__Exercise instructions__.
Of the lines below, write out exactly those from the line with "Click the fullscreen toggle icon in header" through the line with "has width=764, height=366.", both included, and skip the rest.

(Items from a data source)
++++++++++++++++++++
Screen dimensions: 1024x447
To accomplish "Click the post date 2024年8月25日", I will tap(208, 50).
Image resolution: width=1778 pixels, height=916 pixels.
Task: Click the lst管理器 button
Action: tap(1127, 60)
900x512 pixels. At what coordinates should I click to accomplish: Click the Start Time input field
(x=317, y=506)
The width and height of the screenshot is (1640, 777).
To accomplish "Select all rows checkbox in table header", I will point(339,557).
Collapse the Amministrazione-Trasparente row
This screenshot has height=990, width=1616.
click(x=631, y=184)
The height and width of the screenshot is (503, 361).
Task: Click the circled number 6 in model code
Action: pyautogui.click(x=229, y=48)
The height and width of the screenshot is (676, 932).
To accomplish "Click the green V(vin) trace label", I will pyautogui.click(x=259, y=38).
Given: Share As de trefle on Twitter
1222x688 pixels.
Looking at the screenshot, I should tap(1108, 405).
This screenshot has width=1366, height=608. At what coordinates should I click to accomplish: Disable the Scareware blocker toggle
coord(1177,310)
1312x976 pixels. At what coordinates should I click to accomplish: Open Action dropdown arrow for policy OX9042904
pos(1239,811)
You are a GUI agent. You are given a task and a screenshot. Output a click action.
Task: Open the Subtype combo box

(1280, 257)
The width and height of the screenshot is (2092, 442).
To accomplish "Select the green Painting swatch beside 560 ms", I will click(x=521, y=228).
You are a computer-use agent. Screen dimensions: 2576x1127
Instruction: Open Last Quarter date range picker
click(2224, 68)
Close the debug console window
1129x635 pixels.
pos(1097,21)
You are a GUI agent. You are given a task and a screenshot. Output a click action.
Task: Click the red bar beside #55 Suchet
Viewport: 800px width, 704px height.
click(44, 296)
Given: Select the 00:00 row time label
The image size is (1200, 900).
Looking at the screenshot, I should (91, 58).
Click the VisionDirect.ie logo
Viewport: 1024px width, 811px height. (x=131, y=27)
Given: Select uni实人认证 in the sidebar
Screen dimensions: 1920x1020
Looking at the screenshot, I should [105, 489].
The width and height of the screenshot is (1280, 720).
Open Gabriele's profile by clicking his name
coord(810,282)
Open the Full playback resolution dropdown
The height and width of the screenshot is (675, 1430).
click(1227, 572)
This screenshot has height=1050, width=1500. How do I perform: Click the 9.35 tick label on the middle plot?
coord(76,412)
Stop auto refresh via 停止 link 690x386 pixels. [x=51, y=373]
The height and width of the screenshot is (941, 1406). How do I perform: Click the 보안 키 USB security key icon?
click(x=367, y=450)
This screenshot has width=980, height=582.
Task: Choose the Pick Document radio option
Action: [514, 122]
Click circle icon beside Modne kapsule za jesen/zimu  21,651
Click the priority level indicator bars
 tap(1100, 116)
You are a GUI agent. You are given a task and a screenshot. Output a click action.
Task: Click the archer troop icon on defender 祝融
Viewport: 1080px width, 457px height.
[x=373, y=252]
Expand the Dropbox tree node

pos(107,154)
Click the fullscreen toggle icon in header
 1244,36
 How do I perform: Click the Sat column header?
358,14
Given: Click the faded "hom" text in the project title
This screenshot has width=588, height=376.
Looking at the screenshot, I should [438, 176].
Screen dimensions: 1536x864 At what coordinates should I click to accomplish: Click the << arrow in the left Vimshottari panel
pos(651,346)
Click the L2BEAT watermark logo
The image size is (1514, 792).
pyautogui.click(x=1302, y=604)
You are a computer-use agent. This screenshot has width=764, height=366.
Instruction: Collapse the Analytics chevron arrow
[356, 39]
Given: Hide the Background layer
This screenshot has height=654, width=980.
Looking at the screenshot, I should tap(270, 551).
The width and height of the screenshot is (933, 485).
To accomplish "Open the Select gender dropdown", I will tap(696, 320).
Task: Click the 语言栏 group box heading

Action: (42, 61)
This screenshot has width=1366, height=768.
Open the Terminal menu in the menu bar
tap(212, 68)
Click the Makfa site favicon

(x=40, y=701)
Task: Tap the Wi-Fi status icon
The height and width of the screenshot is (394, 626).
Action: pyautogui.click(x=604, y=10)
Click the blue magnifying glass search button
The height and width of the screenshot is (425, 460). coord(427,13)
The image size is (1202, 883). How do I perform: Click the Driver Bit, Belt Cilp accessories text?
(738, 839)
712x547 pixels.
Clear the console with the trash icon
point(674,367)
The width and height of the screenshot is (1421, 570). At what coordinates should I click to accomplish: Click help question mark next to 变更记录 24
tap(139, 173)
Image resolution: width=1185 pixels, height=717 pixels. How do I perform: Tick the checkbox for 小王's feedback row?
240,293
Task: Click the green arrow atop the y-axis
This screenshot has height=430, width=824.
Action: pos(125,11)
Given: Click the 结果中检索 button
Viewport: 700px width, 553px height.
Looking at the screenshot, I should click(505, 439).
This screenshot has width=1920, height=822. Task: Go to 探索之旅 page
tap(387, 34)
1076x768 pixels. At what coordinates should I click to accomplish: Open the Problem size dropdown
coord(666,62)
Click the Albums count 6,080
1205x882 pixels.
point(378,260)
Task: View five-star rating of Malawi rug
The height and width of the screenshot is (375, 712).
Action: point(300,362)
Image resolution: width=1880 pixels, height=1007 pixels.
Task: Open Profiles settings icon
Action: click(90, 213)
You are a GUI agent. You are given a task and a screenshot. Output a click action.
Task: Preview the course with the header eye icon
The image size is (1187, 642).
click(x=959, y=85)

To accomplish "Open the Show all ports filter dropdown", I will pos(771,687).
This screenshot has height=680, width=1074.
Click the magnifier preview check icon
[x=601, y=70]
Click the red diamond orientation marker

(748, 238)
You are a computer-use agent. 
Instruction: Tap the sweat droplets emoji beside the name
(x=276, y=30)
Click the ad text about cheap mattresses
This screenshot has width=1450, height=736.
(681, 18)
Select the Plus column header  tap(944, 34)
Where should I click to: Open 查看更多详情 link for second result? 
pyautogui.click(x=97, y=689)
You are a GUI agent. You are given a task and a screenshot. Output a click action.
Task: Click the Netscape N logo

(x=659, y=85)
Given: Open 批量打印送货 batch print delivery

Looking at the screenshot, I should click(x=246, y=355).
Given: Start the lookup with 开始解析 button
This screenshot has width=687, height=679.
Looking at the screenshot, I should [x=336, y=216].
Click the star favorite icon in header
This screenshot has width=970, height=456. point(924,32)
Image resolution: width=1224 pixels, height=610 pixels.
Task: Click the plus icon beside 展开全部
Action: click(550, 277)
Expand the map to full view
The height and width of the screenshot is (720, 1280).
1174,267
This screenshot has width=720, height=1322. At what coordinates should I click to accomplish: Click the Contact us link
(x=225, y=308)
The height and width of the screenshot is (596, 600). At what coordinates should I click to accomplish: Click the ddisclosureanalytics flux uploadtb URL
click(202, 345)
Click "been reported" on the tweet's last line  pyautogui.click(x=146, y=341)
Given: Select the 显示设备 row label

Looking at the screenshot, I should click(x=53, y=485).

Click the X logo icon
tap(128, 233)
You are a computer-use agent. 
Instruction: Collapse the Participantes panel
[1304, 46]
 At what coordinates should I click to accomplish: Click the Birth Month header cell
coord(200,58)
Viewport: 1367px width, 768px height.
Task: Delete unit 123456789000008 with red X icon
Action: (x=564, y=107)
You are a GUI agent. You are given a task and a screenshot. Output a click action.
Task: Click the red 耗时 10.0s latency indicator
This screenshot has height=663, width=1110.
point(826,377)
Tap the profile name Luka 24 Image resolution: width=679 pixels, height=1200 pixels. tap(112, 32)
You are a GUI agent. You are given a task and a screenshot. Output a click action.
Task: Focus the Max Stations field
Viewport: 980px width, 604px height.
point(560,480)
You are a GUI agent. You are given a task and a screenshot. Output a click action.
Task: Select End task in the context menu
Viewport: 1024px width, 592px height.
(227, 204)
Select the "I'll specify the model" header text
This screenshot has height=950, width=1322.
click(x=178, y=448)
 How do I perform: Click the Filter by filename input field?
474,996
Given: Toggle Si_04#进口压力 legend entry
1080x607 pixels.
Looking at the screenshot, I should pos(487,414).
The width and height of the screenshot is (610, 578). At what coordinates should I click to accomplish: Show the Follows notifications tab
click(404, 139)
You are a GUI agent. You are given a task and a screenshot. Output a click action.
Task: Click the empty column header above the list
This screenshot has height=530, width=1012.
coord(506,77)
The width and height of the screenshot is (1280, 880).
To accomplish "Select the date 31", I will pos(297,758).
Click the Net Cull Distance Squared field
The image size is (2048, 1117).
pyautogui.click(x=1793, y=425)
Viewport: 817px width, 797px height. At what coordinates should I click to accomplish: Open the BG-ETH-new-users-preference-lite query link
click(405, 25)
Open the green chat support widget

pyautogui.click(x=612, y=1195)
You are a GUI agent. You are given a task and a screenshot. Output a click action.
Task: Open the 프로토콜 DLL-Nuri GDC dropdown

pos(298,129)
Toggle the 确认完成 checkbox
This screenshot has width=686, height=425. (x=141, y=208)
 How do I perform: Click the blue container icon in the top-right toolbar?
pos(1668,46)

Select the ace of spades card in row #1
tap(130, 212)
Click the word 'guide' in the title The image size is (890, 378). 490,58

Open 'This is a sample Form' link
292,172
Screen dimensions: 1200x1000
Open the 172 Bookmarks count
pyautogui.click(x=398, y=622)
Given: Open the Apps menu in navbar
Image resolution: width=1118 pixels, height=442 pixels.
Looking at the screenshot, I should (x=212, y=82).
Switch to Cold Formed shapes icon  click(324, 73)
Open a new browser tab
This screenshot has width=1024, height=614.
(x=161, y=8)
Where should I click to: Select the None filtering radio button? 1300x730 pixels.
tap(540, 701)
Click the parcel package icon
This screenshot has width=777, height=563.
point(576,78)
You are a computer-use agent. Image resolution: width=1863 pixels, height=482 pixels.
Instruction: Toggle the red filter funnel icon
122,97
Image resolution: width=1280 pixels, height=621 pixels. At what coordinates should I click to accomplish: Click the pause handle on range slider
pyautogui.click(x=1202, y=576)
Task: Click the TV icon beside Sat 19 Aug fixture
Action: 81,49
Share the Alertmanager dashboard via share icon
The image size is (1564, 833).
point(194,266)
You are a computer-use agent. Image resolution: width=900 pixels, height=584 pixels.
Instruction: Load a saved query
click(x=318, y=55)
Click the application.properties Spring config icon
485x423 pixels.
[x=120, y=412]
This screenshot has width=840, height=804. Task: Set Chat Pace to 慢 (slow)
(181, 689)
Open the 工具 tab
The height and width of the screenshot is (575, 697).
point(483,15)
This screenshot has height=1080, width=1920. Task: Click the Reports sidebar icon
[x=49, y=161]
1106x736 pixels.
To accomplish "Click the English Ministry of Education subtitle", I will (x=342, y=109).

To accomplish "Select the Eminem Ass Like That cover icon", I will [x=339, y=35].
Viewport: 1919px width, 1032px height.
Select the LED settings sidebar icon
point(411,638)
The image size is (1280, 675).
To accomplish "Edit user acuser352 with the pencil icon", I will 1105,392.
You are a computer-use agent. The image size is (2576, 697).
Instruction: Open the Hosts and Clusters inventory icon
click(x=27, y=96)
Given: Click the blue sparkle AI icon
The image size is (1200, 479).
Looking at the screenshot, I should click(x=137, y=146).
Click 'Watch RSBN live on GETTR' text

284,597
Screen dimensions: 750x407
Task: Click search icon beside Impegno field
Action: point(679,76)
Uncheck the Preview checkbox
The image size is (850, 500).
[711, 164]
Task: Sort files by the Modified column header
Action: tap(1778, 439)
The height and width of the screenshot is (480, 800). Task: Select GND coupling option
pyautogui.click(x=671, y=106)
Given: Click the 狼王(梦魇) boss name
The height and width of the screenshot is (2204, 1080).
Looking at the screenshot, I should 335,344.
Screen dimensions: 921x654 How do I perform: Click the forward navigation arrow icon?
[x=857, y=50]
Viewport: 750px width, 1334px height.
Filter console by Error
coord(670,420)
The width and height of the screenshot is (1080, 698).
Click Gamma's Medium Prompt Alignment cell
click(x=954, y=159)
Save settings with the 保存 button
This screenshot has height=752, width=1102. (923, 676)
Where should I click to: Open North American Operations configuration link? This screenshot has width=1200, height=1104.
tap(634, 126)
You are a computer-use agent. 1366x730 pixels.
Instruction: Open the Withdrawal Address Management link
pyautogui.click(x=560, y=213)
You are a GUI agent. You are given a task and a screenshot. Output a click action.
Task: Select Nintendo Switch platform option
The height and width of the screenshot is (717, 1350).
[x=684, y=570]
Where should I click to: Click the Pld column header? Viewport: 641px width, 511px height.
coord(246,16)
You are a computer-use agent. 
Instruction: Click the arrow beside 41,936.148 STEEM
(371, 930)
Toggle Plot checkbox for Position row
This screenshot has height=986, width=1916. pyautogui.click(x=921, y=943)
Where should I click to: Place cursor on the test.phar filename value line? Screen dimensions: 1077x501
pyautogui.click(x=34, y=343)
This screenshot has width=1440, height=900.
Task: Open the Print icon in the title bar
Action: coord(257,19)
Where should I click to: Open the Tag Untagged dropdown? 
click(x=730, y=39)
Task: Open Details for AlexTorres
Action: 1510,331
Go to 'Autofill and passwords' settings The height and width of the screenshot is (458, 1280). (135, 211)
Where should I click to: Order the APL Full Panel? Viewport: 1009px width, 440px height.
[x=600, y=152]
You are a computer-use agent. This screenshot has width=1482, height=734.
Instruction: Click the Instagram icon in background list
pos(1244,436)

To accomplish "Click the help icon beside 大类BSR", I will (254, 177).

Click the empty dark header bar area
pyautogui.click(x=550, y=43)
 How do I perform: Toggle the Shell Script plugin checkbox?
++++++++++++++++++++
__Answer below__.
Click the fullscreen toggle icon in header
 1244,36
 How do I perform: Click the Sat column header?
358,14
Given: Click the faded "hom" text in the project title
This screenshot has width=588, height=376.
Looking at the screenshot, I should [438, 176].
Screen dimensions: 1536x864 At what coordinates should I click to accomplish: Click the << arrow in the left Vimshottari panel
pos(651,346)
Click the L2BEAT watermark logo
The image size is (1514, 792).
pyautogui.click(x=1302, y=604)
You are a computer-use agent. This screenshot has width=764, height=366.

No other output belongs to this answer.